I'm cleaning a excel file so I could present it on PowerBi. I want to eliminate the Stopwords of a specific column, and this is the code I'm using but it appears a problem. The stopwords I need to eliminate are at spanish.
Also I'm replacing the . and , to spaces to split the column and analize the information, if you know a easier way please let me know.
import nlkt
from nltk.corpus import stopwords
stop = stopwords.words('spanish')
df['Producto'] = df['Producto'].apply(lambda x: ' '.join([word for word in x.split() if word not in (stop)]))
df["Producto"] = df["Producto"].str.replace(",","")
df["Producto"] = df["Producto"].str.replace(".","")
df = df["Producto"].str.split(" ", expand = True)
print (df)
Here is a fast way to do it.
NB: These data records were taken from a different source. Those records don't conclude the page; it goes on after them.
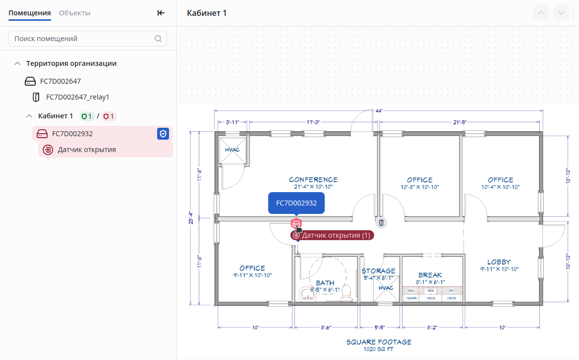Click the search magnifier icon
This screenshot has height=360, width=579.
158,39
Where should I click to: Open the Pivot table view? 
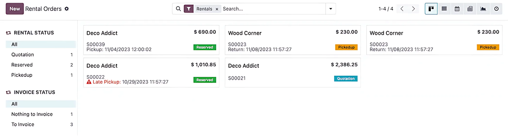coord(470,9)
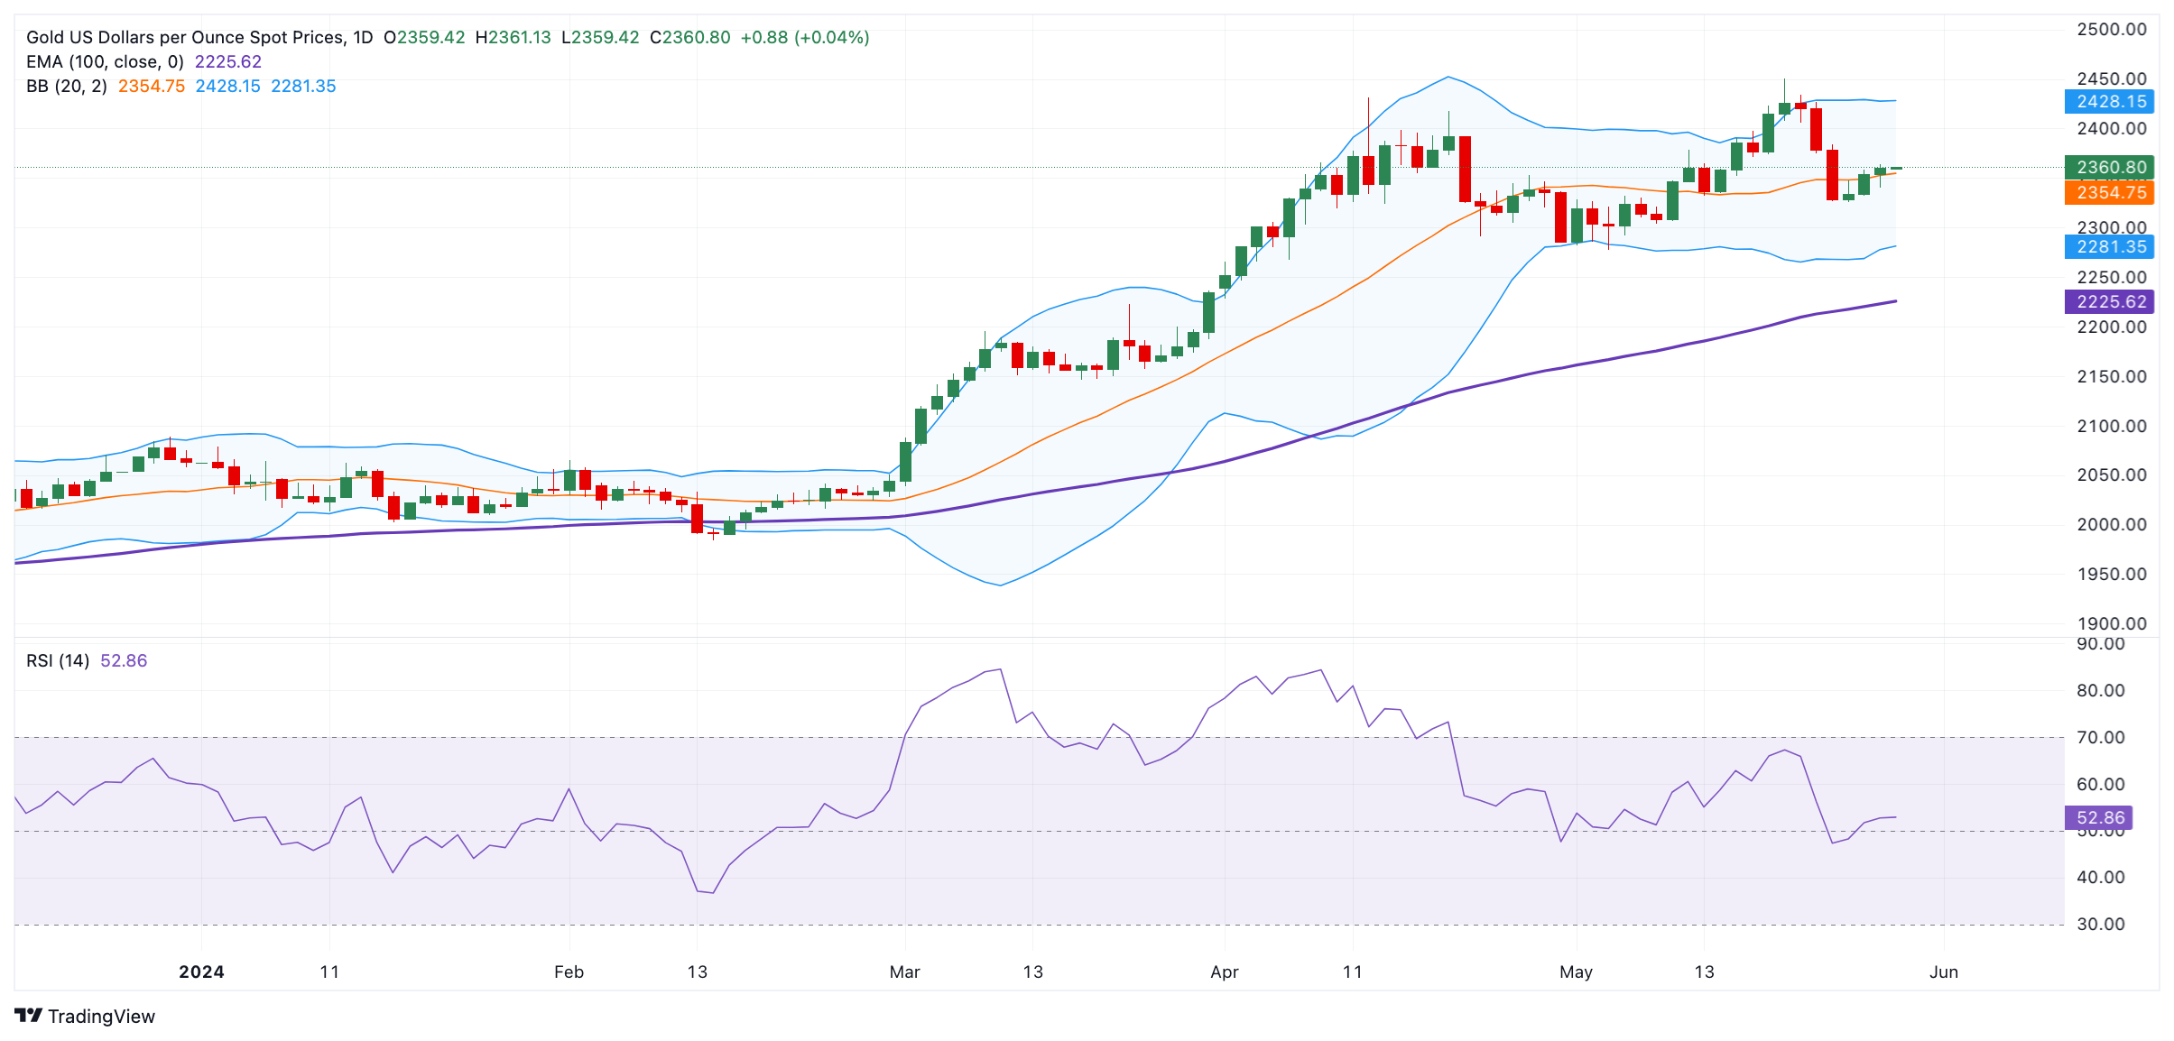Click the blue 2281.35 lower band tag

tap(2109, 246)
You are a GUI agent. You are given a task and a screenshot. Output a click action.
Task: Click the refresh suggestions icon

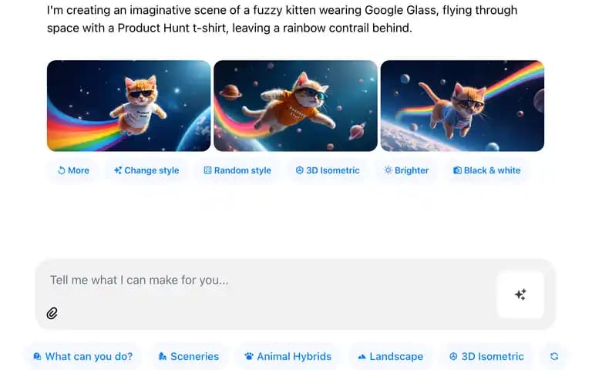[554, 356]
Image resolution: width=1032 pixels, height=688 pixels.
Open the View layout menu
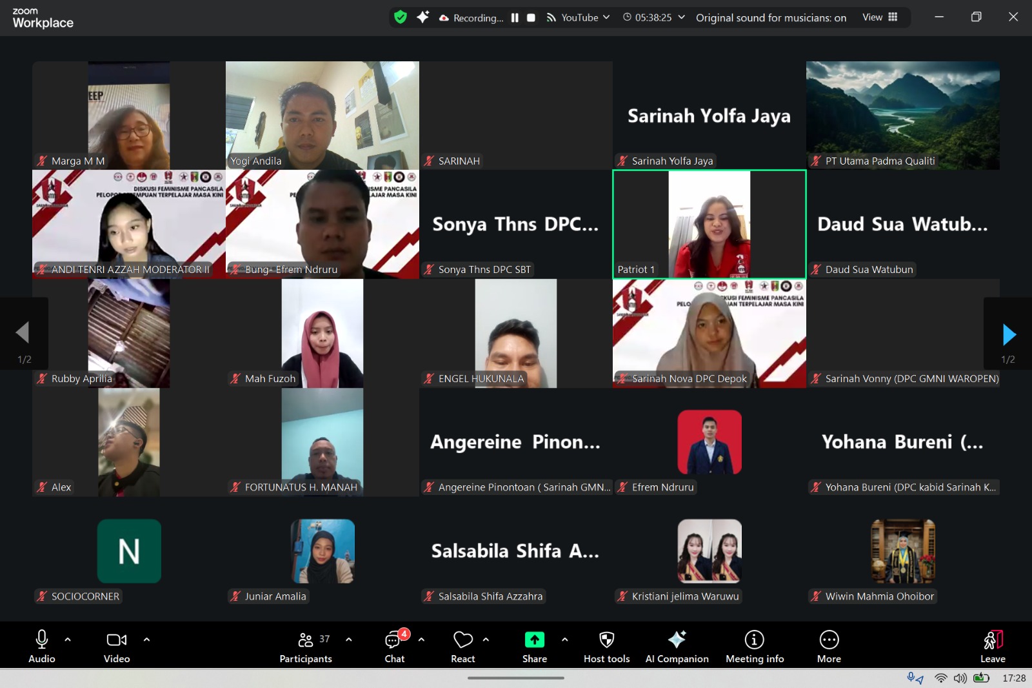click(880, 17)
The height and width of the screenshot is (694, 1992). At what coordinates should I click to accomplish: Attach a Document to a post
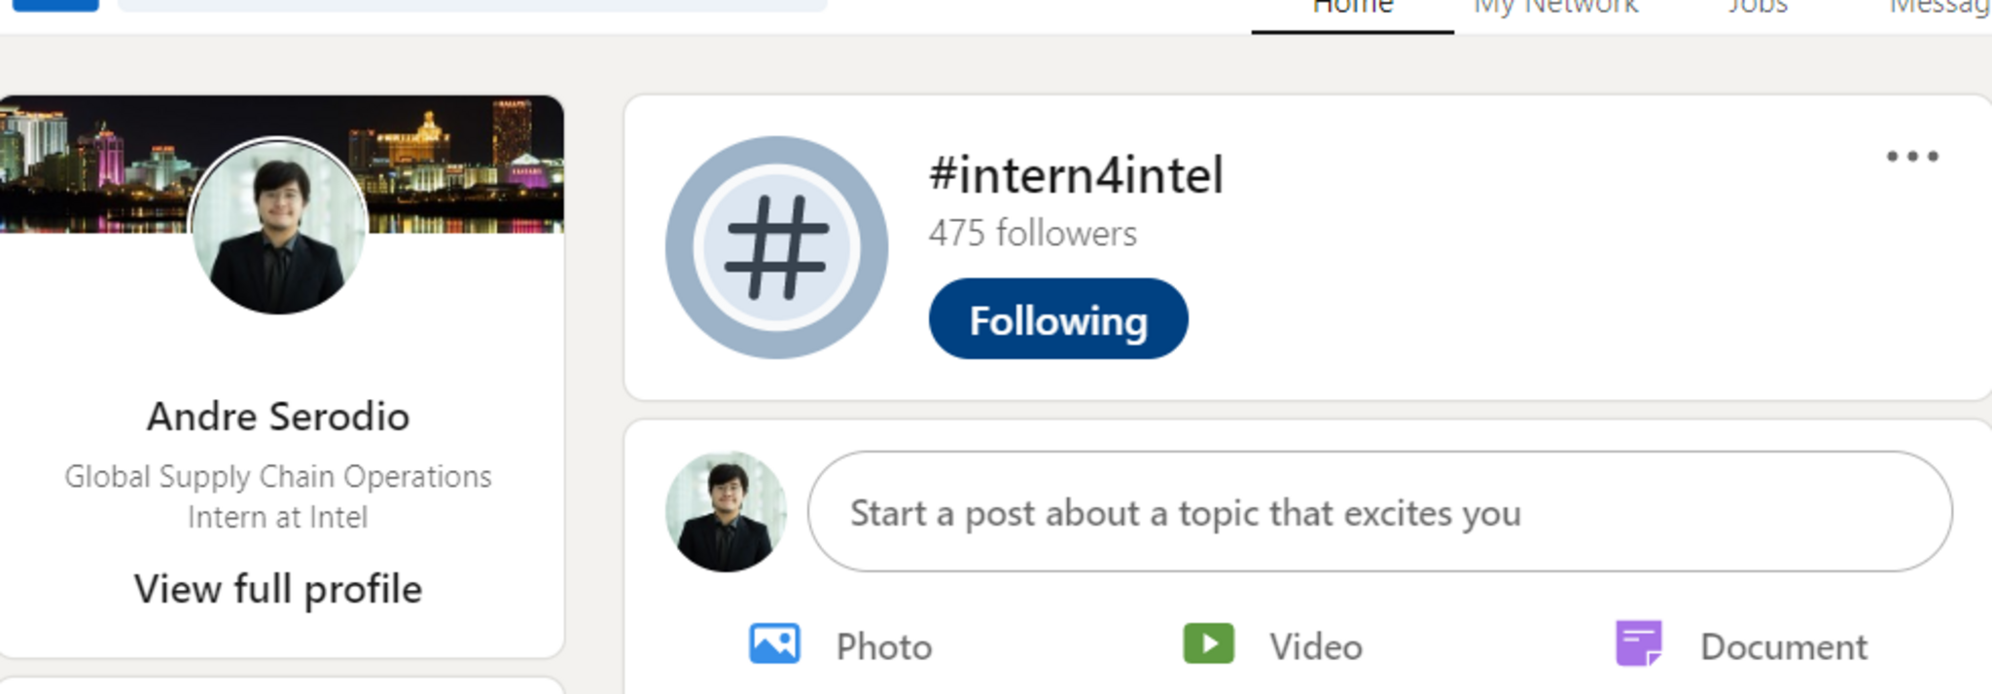tap(1740, 645)
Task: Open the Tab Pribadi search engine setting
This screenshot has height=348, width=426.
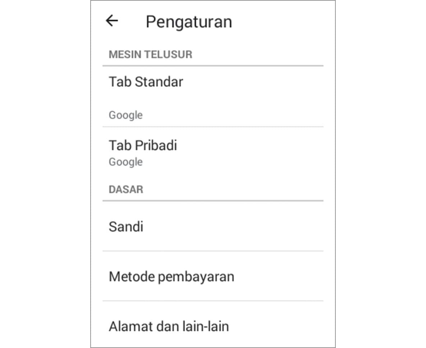Action: (143, 146)
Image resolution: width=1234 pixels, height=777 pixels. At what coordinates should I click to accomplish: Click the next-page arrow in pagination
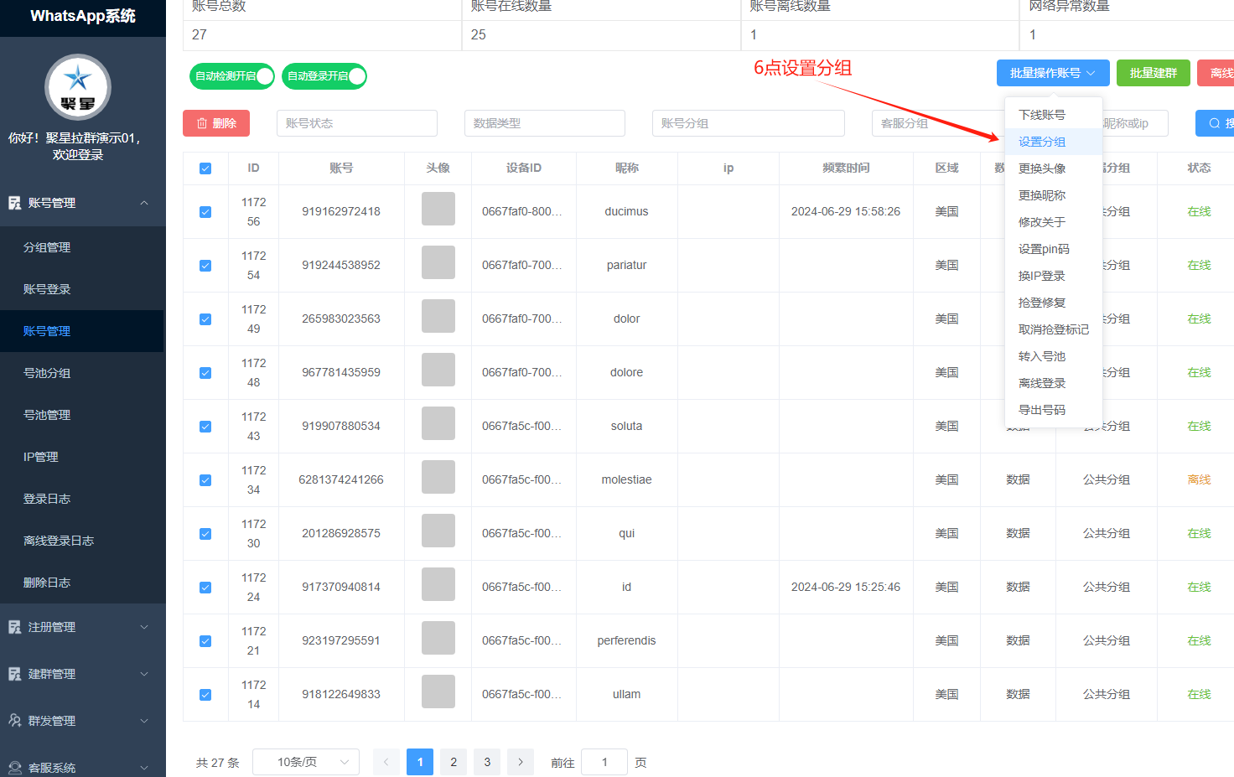(520, 762)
I recreated a dataframe with some sample data:
import re
import nltk
from nltk.corpus import stopwords
pattern = re.compile(r'\b(' + r'|'.join(stopwords.words('spanish')) + r')\b\s*')
df_temp = pd.DataFrame({'Words': ["Uno", "Dos", "Tres", "Other", "los"]})
df_temp['Words'] = df_temp['Words'].map(lambda x: pattern.sub('', str(x)))
Output of df_temp:
Words
0 Uno
1 Dos
2 Tres
3 Other
4